Every process described above that starts with a pile of n counters ends in n - 1 steps.

## Proof #1 (by induction)

1. If there are just two counters we clearly need just one split.
2. Assume that for numbers 1<m<N we have already shown that it takes exactly (m - 1) splits to separate a pile consisting of m counters. Let there be a pile of N counters. Split it into two with m1 and m2 counters, respectively. Of course, m1 +  m2 = N. By the induction hypothesis it will take (m1 - 1) breaks to split the first pile and (m2 - 1) to split the second one. The total will be 1 + (m1 - 1)  + (m2 - 1)  = N - 1.

## Remark

In the proof by induction the quantity N - 1 might appear to have come out of the blue. However, there is a justification. Realization that the number of splits only depends on the size of a pile leads to the equation

f(m + n) =  f(m) + f(n) + 1

which I rewrite as g(m + n)  = g(m) + g(n), where g(n) = f(n) + 1. g is an additive integer function and thus is bound to be linear.

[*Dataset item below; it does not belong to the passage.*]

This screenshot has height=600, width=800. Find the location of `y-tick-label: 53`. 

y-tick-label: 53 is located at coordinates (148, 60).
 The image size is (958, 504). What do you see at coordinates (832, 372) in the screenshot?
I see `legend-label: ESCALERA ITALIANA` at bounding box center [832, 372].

## Proof #2 (detecting an invariant)

Let start counting how many piles we have after a number of splits. The important observation is that every time we split a pile the total number of piles is grows by 1. (For one bigger pile is being replaced with two smaller ones.) When there is no piles to split, each pile consists of a single counter. At the beginning (after 0 splits) we had 1 pile. After 1 split we got 2 piles. As I said earlier, increasing the number of splits by one increases the number of piles by 1. Therefore, the latter is always greater by one than the former.